==== AVAILABLE DATA ====

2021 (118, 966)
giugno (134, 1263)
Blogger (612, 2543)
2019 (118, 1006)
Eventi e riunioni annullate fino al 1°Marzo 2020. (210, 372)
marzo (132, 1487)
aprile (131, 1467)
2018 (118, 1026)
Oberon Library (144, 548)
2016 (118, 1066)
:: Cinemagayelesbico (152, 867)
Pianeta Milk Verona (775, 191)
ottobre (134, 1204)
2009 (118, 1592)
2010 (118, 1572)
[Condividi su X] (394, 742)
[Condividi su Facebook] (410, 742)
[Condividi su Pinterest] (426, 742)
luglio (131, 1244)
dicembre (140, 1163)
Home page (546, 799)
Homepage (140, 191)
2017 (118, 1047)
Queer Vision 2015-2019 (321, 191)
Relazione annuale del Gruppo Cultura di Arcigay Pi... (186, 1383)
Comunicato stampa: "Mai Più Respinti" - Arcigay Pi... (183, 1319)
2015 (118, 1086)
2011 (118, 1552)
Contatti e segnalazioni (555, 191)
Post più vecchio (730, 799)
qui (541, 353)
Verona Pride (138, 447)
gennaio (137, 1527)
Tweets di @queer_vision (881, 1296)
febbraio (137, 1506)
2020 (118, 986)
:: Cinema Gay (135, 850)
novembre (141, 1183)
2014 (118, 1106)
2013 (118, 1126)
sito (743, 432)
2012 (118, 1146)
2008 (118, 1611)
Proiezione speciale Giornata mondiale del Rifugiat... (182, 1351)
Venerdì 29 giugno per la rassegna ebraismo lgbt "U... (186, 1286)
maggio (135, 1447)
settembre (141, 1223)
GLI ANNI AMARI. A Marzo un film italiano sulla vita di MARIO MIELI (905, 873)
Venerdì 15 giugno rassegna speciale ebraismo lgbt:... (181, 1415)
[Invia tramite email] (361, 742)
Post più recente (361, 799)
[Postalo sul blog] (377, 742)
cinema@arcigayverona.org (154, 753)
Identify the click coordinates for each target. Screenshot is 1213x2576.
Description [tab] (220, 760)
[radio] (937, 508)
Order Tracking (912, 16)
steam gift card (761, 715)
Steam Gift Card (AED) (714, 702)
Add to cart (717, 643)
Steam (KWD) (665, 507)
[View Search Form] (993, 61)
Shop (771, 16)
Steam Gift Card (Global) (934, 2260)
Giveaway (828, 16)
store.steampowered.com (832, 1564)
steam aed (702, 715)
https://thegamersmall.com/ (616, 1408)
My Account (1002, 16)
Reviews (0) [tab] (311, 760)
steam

====

PROBLEM TO SOLVE – Reproduce the entries above exactly, starting at their first line and finishing with the line that contains "Contatti e segnalazioni (555, 191)".

EXERCISE RESPONSE –
2021 (118, 966)
giugno (134, 1263)
Blogger (612, 2543)
2019 (118, 1006)
Eventi e riunioni annullate fino al 1°Marzo 2020. (210, 372)
marzo (132, 1487)
aprile (131, 1467)
2018 (118, 1026)
Oberon Library (144, 548)
2016 (118, 1066)
:: Cinemagayelesbico (152, 867)
Pianeta Milk Verona (775, 191)
ottobre (134, 1204)
2009 (118, 1592)
2010 (118, 1572)
[Condividi su X] (394, 742)
[Condividi su Facebook] (410, 742)
[Condividi su Pinterest] (426, 742)
luglio (131, 1244)
dicembre (140, 1163)
Home page (546, 799)
Homepage (140, 191)
2017 (118, 1047)
Queer Vision 2015-2019 (321, 191)
Relazione annuale del Gruppo Cultura di Arcigay Pi... (186, 1383)
Comunicato stampa: "Mai Più Respinti" - Arcigay Pi... (183, 1319)
2015 (118, 1086)
2011 (118, 1552)
Contatti e segnalazioni (555, 191)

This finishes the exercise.